Regionale Besonderheiten ­können zu Anpassungen führen

Von diesen Vorgaben kann mit Begründung abgewichen werden, wenn regionale Besonderheiten dies erfordern (§ 2 der Richtlinie). Genannt werden zum Beispiel die regionale Demografie (über-/unterdurchschnittlicher Anteil alter/junger Versicherter), regionale Morbidität (auffällige Prävalenz- oder Inzidenzraten), räumliche oder infrastruk­turelle Faktoren.

Fazit

Die für Radiologen abgeänderte Bedarfsplanung in Raumordnungsregionen birgt Chancen und Risiken. So können bestehende Gemeinschaftspraxen, die an einem Standort über mehrere Zulassungen verfügen, diese anteilig – in bestimmten Grenzen– innerhalb des Planungsbereichs verlegen und so eine überörtliche Berufsausübungsgemeinschaft mit mehreren Standorten gründen. Unwahrscheinlich ist hingegen, dass allein durch die Anknüpfung an die Raumordnungsregion neue Vertragsarztsitze für Radiologen entstehen.
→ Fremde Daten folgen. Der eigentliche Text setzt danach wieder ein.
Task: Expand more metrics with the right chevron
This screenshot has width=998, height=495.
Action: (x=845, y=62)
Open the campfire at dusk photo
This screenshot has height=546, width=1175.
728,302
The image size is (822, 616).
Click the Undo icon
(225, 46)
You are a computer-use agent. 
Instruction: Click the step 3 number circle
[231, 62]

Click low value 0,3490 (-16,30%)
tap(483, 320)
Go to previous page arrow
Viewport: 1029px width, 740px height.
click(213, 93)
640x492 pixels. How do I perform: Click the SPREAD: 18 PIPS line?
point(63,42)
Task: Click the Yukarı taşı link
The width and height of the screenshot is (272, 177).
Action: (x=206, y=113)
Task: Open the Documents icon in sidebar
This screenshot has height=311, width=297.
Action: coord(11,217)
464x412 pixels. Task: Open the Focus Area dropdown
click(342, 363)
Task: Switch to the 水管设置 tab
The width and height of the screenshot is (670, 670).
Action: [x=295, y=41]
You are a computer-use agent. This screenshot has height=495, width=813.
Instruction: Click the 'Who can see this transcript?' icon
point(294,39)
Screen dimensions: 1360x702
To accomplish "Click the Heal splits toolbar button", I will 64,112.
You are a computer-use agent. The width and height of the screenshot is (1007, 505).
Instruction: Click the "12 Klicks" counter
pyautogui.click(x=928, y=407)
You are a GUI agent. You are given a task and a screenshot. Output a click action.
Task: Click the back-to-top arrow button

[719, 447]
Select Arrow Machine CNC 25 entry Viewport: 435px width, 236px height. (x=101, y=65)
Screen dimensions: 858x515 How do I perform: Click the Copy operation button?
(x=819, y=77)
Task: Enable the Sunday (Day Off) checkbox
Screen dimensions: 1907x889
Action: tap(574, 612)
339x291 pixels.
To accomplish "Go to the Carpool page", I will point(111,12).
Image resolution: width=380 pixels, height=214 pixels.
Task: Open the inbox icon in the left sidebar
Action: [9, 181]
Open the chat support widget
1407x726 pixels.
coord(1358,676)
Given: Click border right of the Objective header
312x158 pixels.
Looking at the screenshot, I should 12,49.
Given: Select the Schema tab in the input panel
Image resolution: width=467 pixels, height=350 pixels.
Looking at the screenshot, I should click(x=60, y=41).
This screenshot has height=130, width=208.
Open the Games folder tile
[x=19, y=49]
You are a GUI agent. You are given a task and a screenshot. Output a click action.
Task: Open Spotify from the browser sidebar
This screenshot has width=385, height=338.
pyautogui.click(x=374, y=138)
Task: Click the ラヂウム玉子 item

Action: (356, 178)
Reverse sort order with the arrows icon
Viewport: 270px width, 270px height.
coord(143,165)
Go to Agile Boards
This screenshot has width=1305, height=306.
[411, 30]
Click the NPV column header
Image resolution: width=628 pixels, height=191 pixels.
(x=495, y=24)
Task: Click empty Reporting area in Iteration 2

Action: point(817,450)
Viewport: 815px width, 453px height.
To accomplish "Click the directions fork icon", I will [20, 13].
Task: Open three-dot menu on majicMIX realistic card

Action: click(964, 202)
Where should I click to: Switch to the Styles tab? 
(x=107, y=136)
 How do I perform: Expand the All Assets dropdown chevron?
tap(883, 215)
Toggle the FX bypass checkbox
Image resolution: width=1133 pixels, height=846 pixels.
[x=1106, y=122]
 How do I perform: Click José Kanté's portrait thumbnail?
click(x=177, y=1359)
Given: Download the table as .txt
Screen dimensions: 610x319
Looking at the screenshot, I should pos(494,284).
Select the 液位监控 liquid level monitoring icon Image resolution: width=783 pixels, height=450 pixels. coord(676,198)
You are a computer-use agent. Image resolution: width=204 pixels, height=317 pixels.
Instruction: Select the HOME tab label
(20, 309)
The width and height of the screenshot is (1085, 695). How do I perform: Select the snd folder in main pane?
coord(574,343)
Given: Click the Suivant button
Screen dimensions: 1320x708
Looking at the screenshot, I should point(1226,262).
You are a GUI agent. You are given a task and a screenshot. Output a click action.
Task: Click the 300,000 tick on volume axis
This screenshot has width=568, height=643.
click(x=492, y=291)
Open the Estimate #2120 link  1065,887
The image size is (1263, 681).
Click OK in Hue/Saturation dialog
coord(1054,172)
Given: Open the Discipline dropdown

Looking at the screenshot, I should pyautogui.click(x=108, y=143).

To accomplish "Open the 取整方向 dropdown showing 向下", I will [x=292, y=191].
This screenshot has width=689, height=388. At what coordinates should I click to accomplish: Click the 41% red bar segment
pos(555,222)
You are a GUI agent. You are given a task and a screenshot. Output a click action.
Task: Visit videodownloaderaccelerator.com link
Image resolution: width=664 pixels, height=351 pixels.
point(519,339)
Niederlassungswillige Radiologen und Nuklearmediziner sollten nun der Umsetzung des Bedarfsplans auf Landesebene besondere Aufmerksamkeit widmen. Durch regionale Besonderheiten könnte es zu Abweichungen und damit in Einzelfällen zu neuen Vertragsarztsitzen kommen. Ansonsten sollten die neuen Vorgaben für die Sonder­bedarfszulassung umgehend geprüft werden; auch diese könnten eine Niederlassungsoption bringen. Ob frühzeitig ein (Sonderbedarfs-)Zulassungsantrag gestellt wird, sollte im konkreten Einzelfall geprüft werden.